Der Masterstudiengang Wirtschaftsmathematik wird gleichermaßen von den Fakultäten für Mathematik
und für Wirtschaftswissenschaften getragen. Er vermittelt die vielfältigen interdisziplinären Verzahnungen von Mathematik und Wirtschaftswissenschaften in Theorie und Praxis. Besondere Betonung liegt auf der Fähigkeit zur mathematischen Modellbildung für wirtschaftswissenschaftliche Problemstellungen sowie zur Interpretation der mathematischen Resultate für die jeweils untersuchte Anwendung.

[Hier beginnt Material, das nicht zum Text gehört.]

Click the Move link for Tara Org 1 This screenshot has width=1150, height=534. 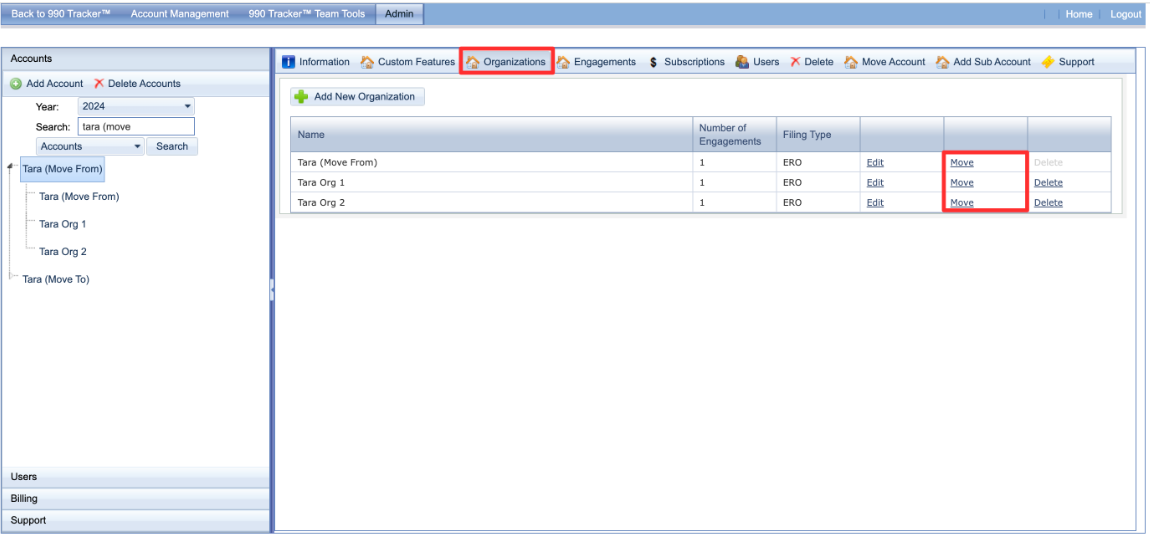click(x=961, y=183)
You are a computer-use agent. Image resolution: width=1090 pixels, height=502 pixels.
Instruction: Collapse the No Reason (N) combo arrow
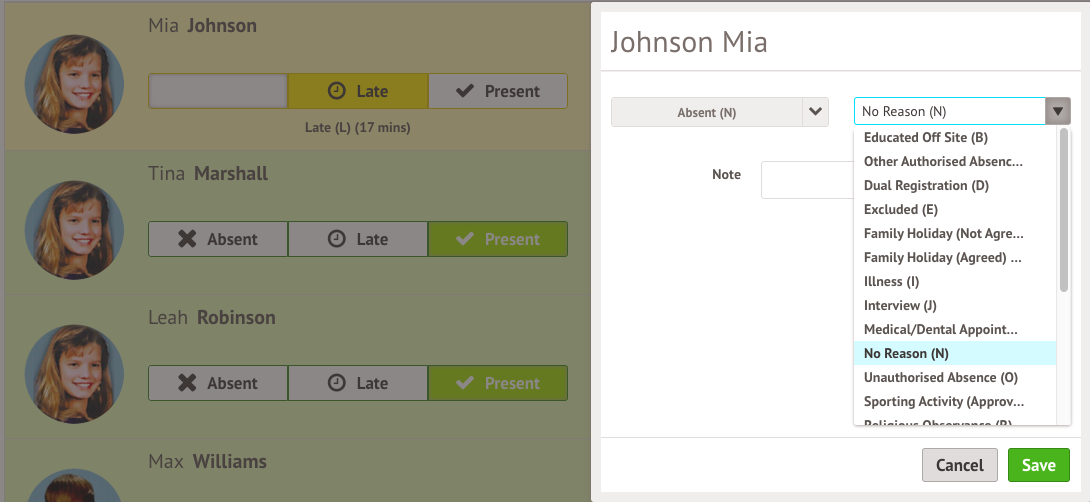[x=1057, y=112]
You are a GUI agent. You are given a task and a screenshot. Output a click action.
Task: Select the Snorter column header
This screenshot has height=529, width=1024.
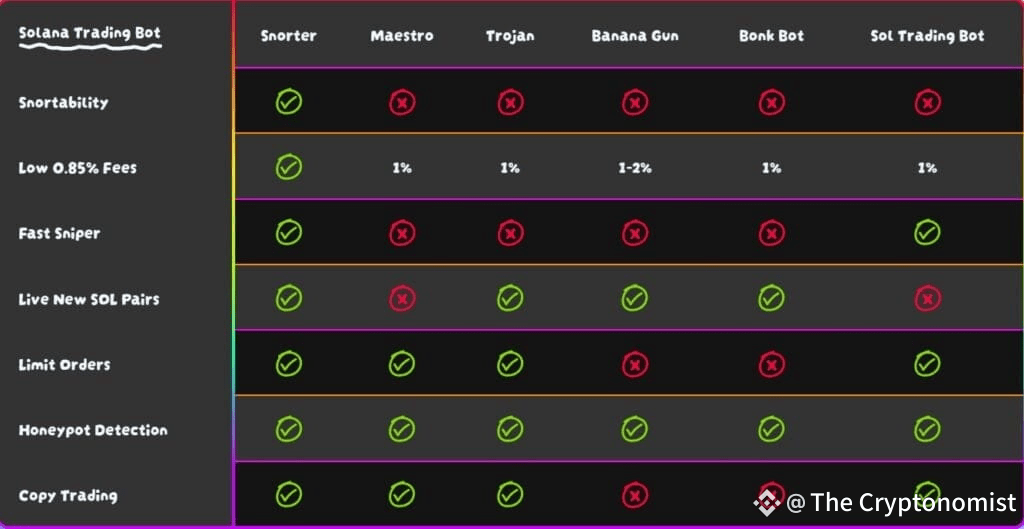tap(289, 35)
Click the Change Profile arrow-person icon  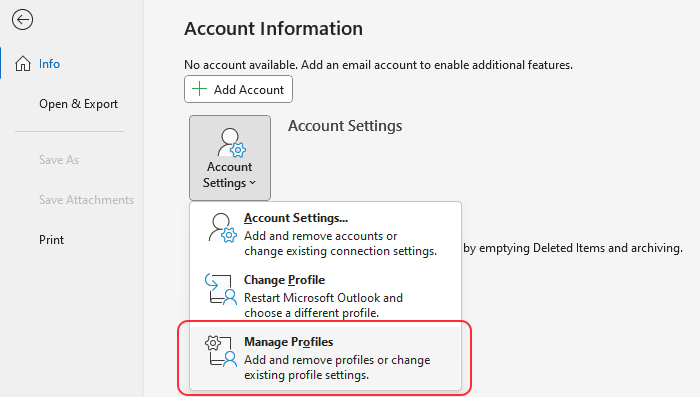(221, 289)
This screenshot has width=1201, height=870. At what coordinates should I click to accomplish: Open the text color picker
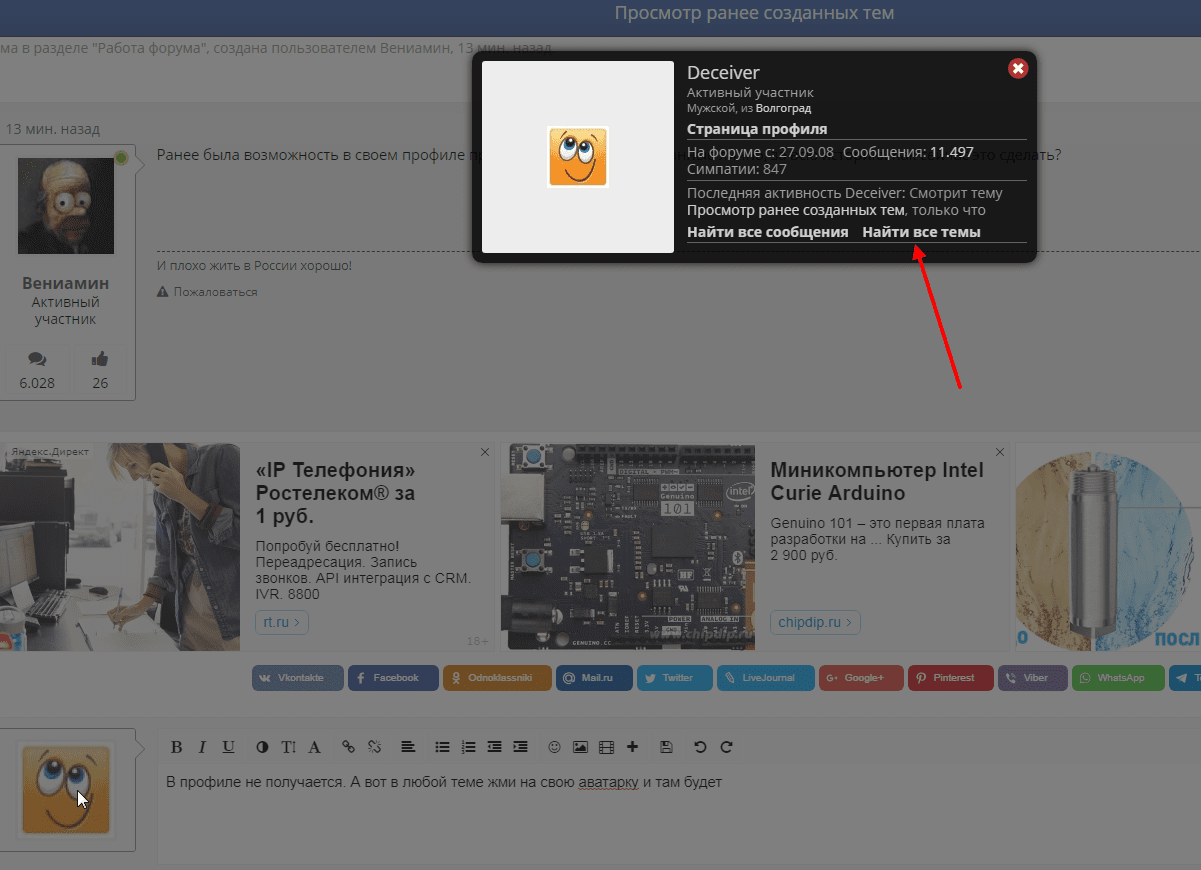262,747
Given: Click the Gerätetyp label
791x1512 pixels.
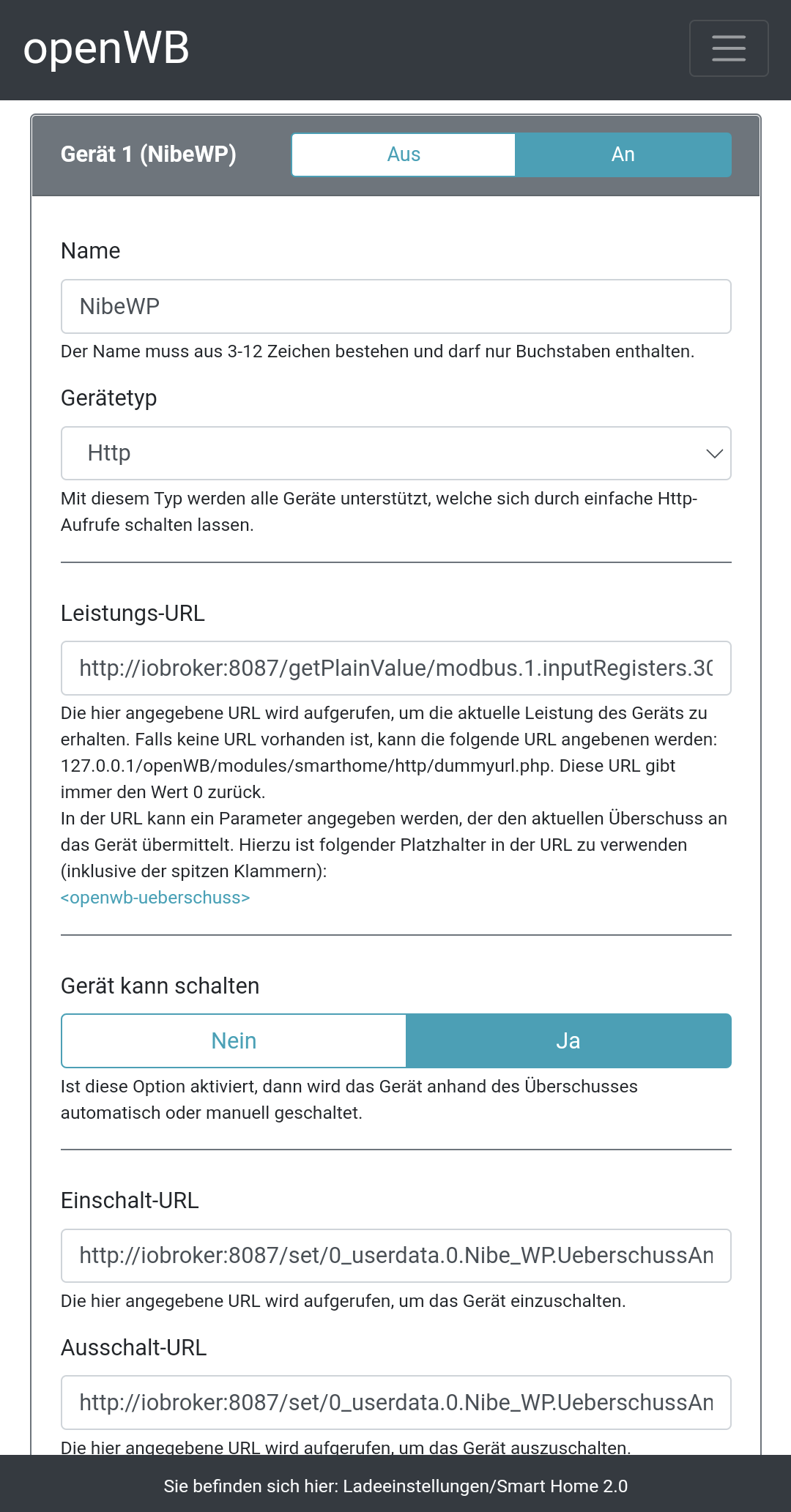Looking at the screenshot, I should coord(109,398).
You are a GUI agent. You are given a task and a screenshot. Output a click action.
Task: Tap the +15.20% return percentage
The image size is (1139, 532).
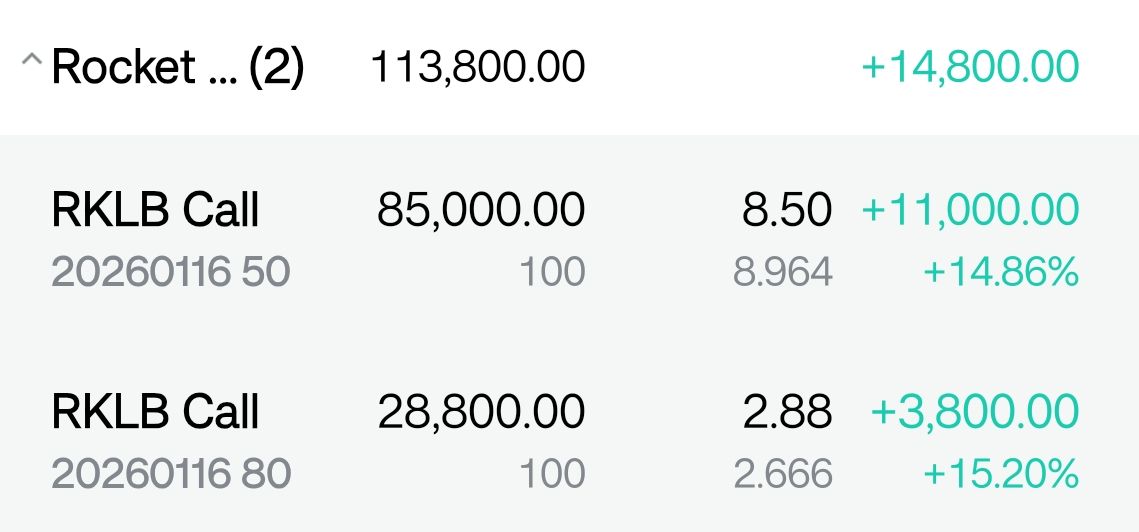point(1000,473)
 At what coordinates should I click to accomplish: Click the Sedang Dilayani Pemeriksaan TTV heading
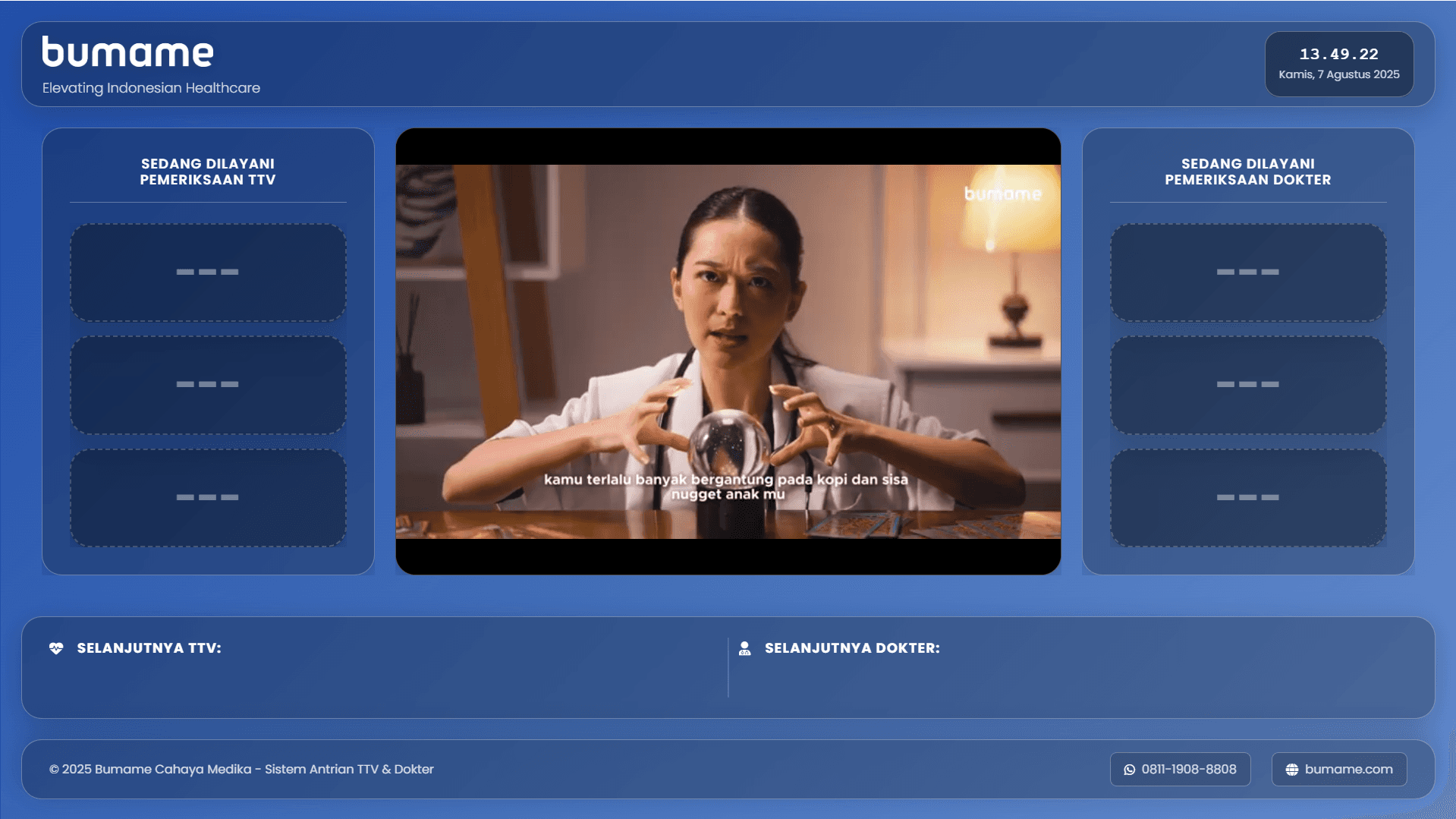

Der Studiengang vermittelt fundierte Kenntnisse praxisrelevanter mathematischer Methoden in den Bereichen Stochastik und Optimierung, breite Kenntnisse in mathematischen und wirtschaftswissenschaftlichen Fächern sowie spezielle fachliche Vertiefungen bis hin zur aktuellen Forschung.
Im Masterstudium müssen insgesamt 120 LP erworben werden, etwa gleichmäßig verteilt auf vier Semester. Die Masterarbeit besteht aus einem eigenen Modul mit 30 Leistungspunkten (LP). Sie kann in beiden beteiligten Fakultäten betreut werden. Der Masterstudiengang Wirtschaftsmathematik basiert auf den beiden Fächern Mathematik und Wirtschaftswissenschaften, die von den jeweiligen Fakultäten angeboten werden. Es müssen Module aus beiden Fächern in dem im Folgenden beschriebenen Rahmen belegt werden.
Mathematik
Im Fach Mathematik gibt es die vier mathematischen Gebiete Algebra und Geometrie, Analysis, Angewandte und Numerische Mathematik sowie Stochastik. Es müssen 36 LP erworben werden, wobei jeweils 8 LP aus den Gebieten Stochastik, Angewandte und Numerische Mathematik/Optimierung sowie Analysis kommen müssen. Die restlichen 12 LP müssen durch beliebige Prüfungen aus den genannten vier mathematischen Gebieten nachgewiesen werden.
Wirtschaftswissenschaften
Im Fach Wirtschaftswissenschaften müssen je 18 LP aus den beiden Gebieten Finance - Risikomanagement - Managerial Economics und Operations Management - Datenanalyse - Informatik erworben werden.
Des weiteren müssen zwei Seminarmodule über je 3 LP abgelegt werden, jeweils eines aus den beiden Fächern Mathematik und Wirtschaftswissenschaften.
Weitere 12 LP sind flexibel zu erbringen. Insbesondere ist dadurch die Möglichkeit der fachlichen Vertiefung zur Vorbereitung der Masterarbeit gegeben. Mindestens 8 der 12 LP müssen aus den oben genannten mathematischen und wirtschaftswissenschaftlichen Gebieten oder aus einem Berufspraktikum kommen. Mindestens 3 LP sind durch Schlüsselqualifikationen zu erwerben.
Im Masterstudiengang Wirtschaftsmathematik wird eines der drei möglichen Studienprofile Financial Engineering & Actuarial Sciences oder Operations Research oder Klassische Wirtschaftsmathematik gewählt. Während im letzten Profil eine maximale Flexibilität bei der Zusammenstellung der Module besteht, erfolgt bei den beiden anderen Studienprofilen durch die Wahl von Modulen aus bestimmten Bereichen eine Schwerpunktbildung. Näheres ist dem Studienplan zu entnehmen.